▸ **Problem requirements**
With the pictures left out, please return exactly the line holding "Task: Click interface" and each following line until the entries end.

▸ **Records supplied**
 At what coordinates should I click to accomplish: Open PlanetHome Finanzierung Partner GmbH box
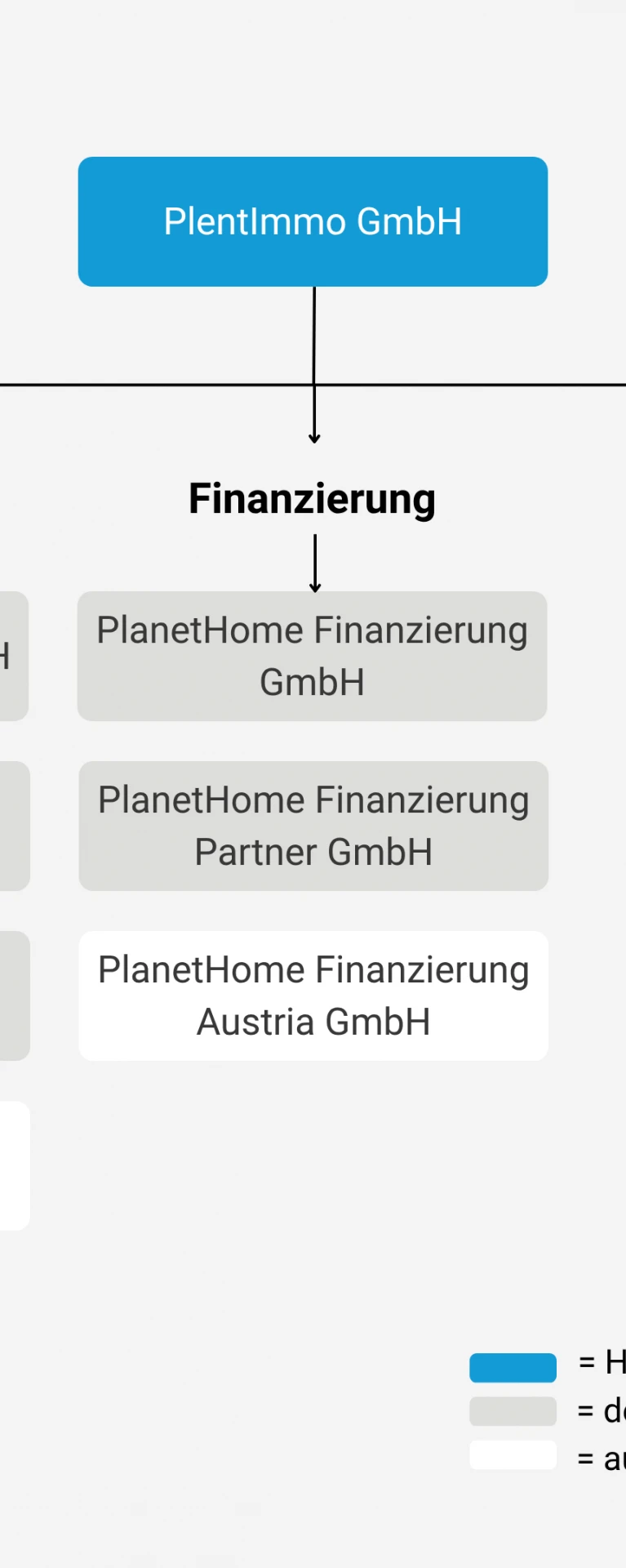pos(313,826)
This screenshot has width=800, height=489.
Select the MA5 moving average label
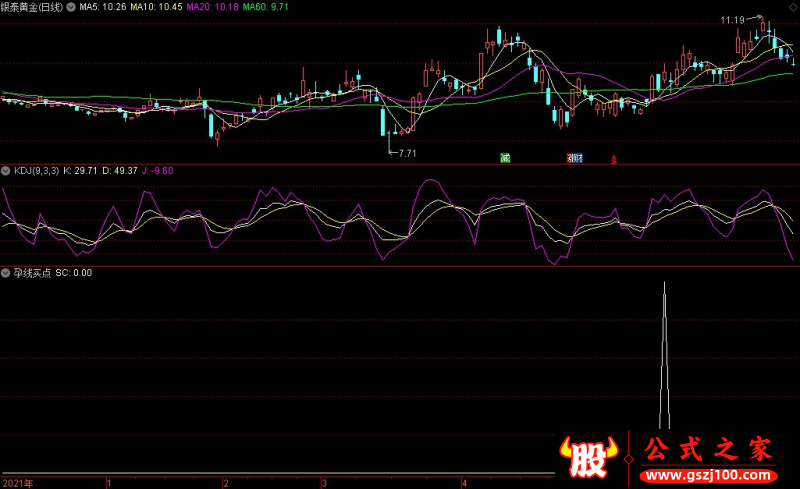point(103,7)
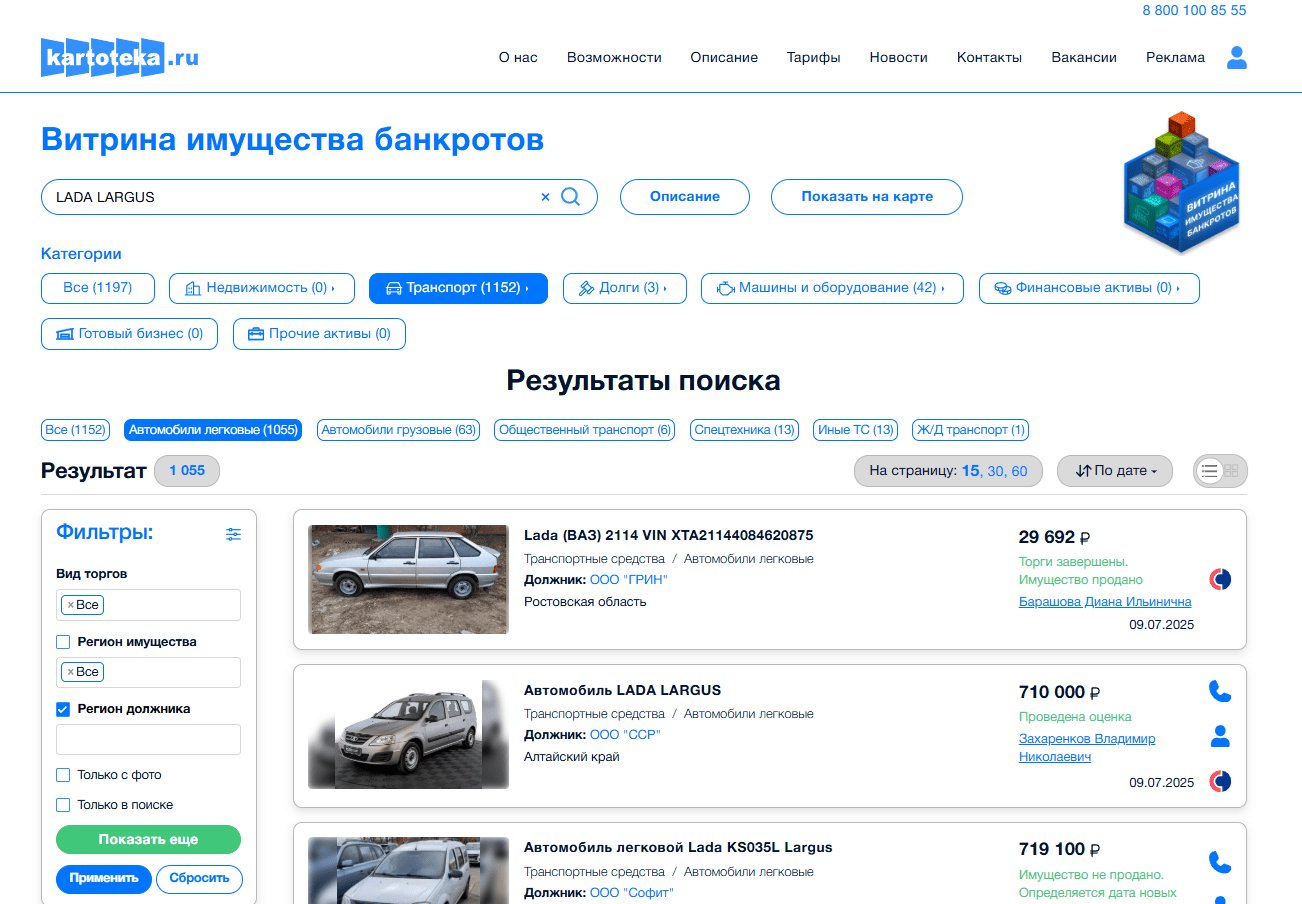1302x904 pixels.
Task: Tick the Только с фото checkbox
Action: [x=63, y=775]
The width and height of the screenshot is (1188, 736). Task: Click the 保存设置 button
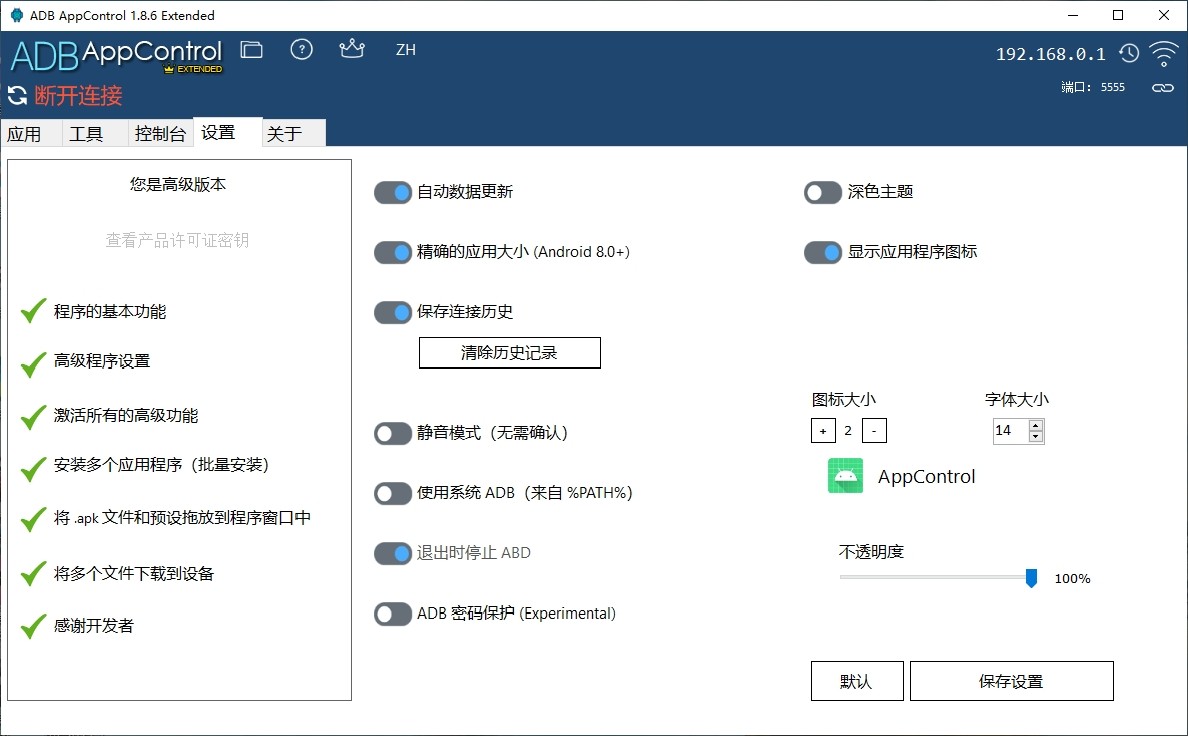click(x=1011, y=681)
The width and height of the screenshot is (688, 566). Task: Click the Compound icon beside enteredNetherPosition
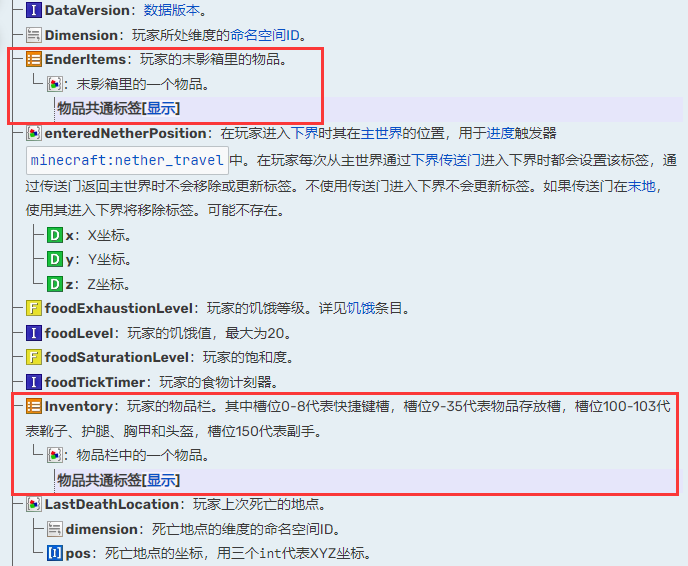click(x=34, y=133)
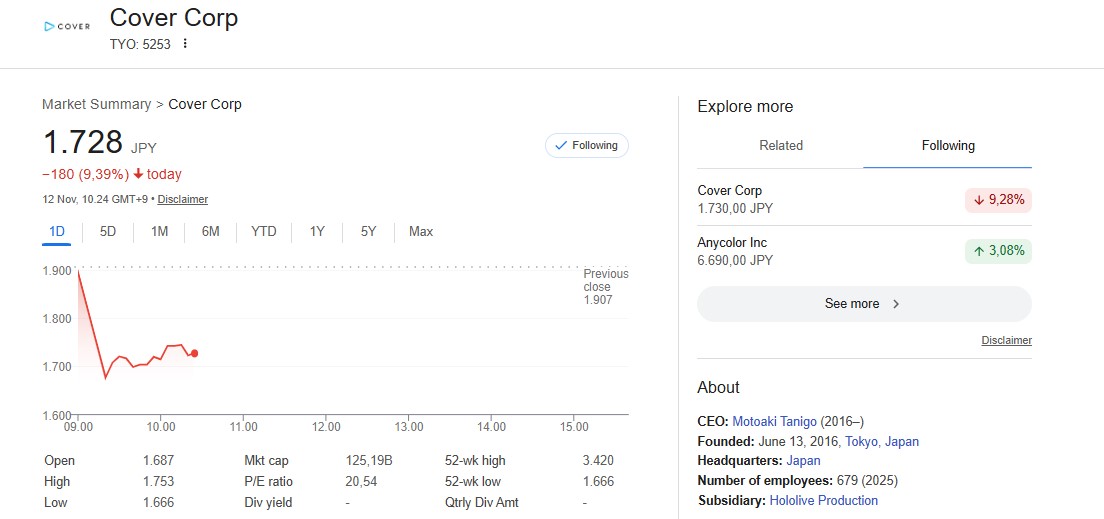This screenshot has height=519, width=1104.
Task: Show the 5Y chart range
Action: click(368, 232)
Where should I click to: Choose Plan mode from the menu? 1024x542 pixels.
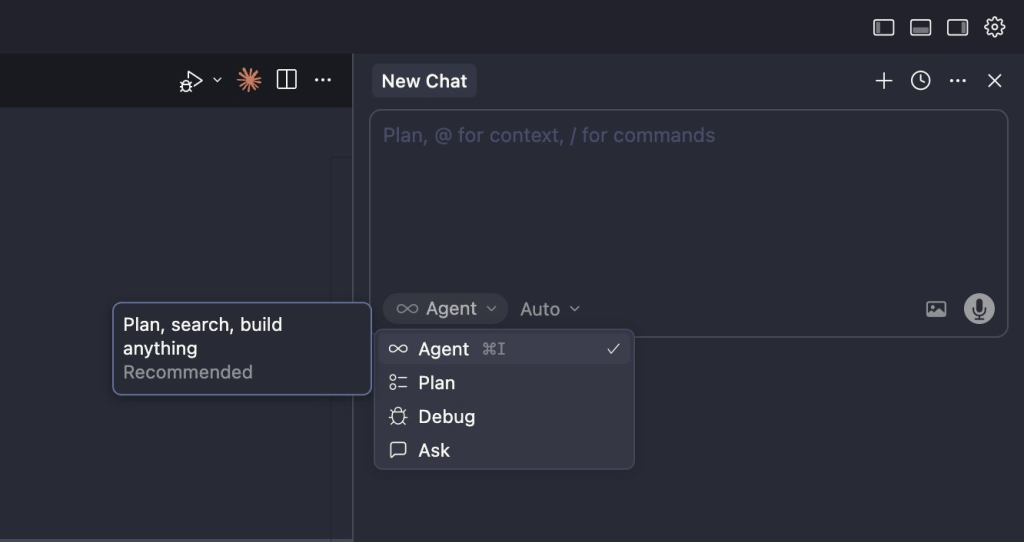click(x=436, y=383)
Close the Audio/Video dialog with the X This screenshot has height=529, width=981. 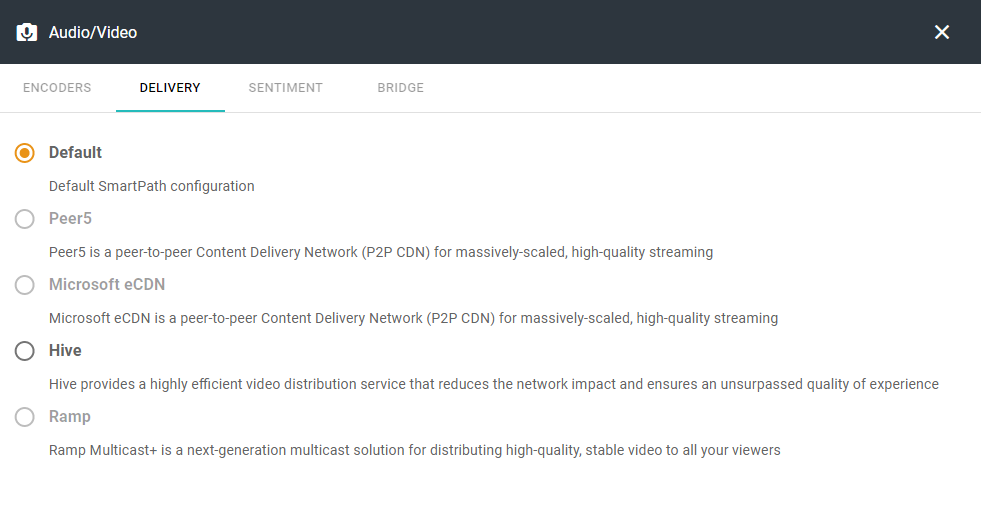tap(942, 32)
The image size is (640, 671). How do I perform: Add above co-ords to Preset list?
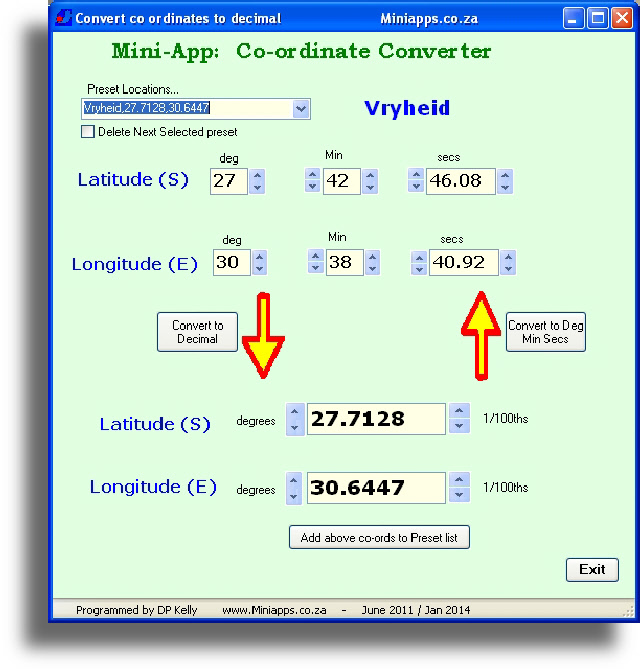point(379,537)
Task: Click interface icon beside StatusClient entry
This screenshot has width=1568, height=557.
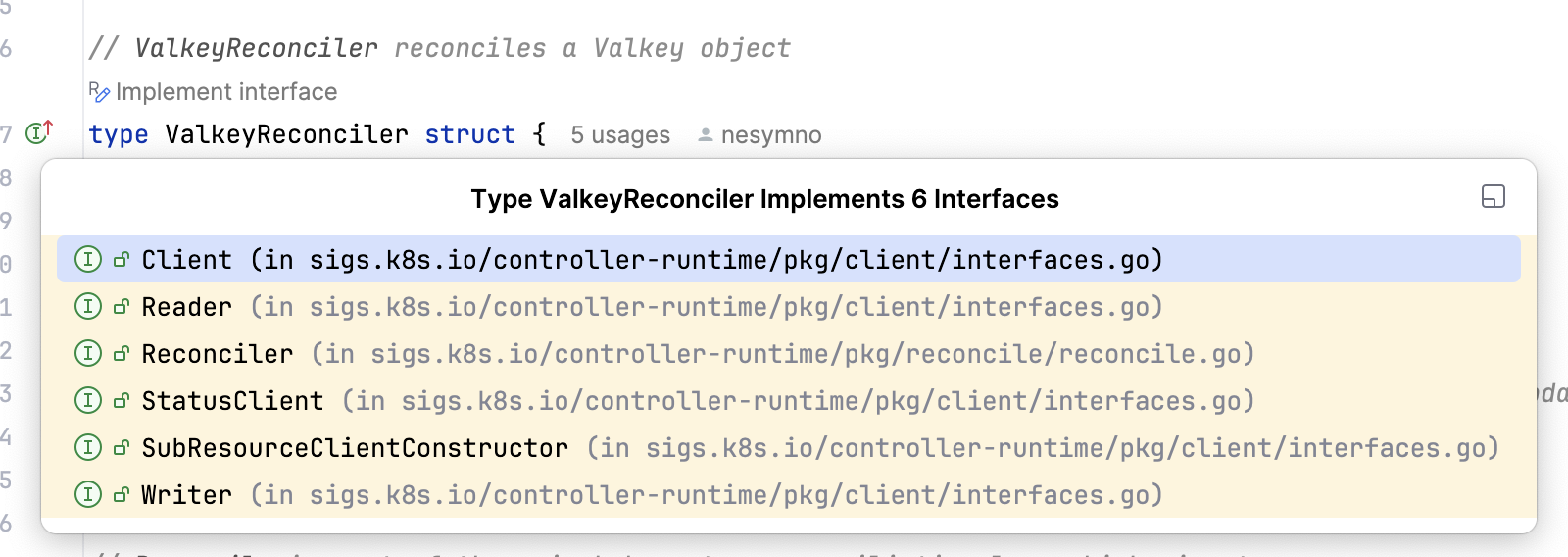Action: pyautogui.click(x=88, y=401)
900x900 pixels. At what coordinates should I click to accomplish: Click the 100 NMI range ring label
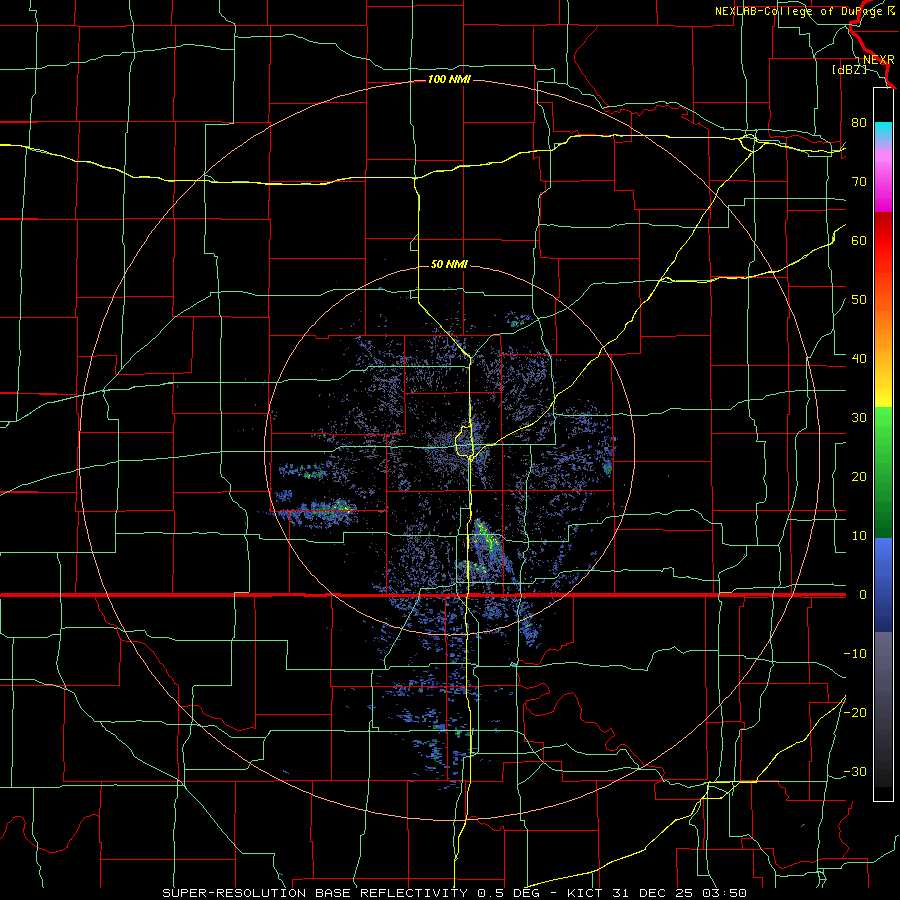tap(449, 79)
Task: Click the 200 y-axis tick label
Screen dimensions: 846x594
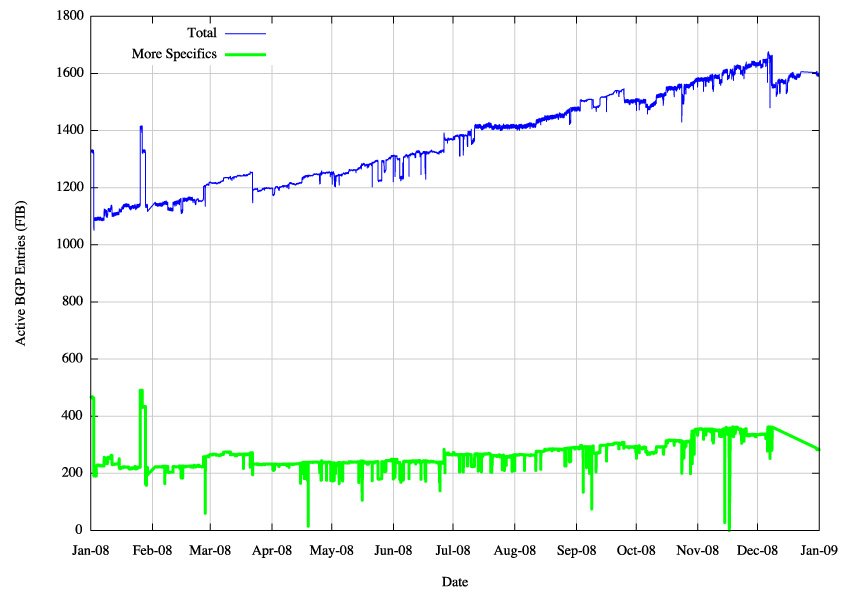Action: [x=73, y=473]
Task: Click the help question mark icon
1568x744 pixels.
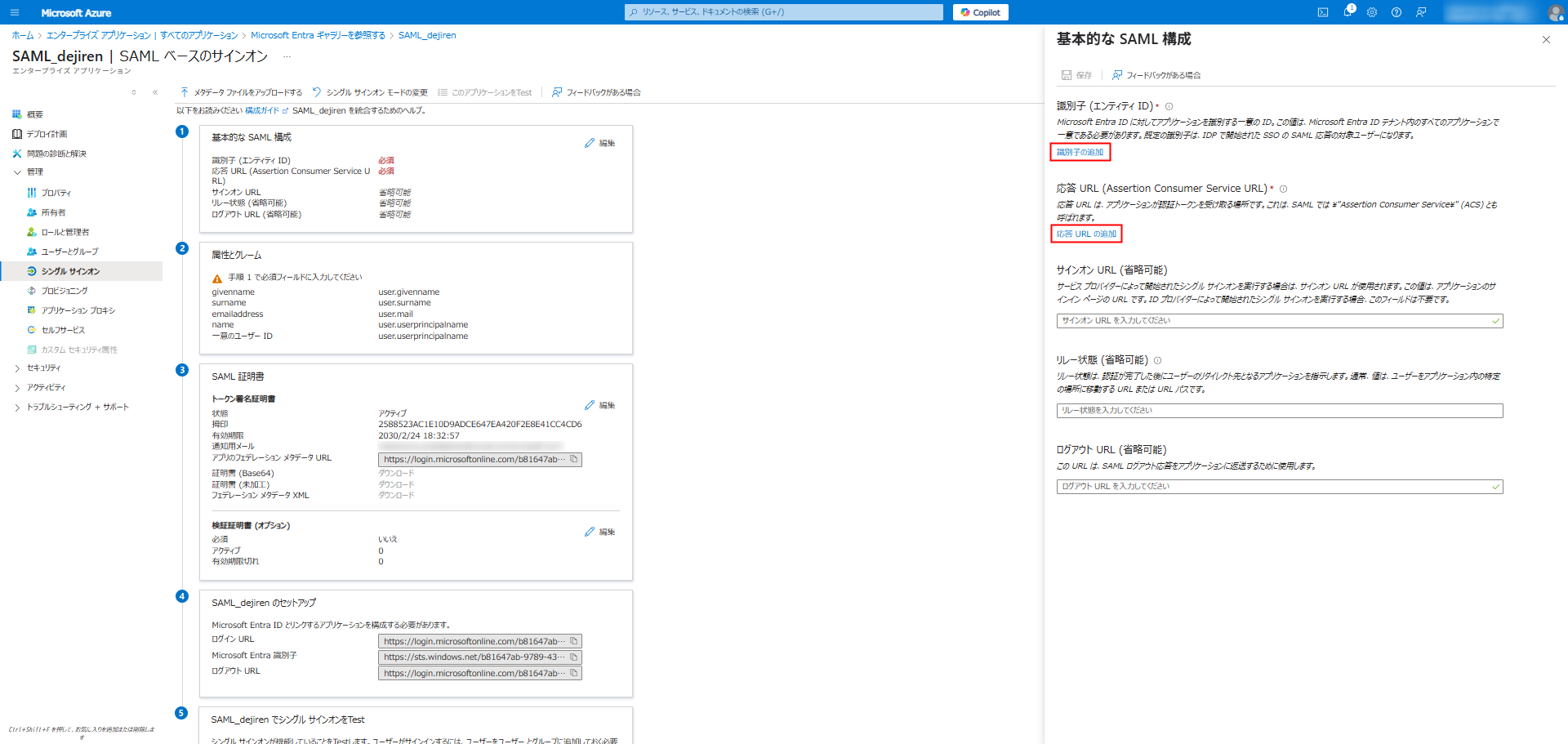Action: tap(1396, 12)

▸ **Answer to this exercise**
Task: Click interface icon beside StatusClient entry
This screenshot has width=1568, height=557.
Action: pyautogui.click(x=88, y=401)
900x900 pixels. At what coordinates should I click to accomplish: Click the 100 NMI range ring label
tap(449, 79)
Task: Click the 200 y-axis tick label
Screen dimensions: 846x594
Action: [x=73, y=473]
Task: Click the help question mark icon
1568x744 pixels.
Action: tap(1396, 12)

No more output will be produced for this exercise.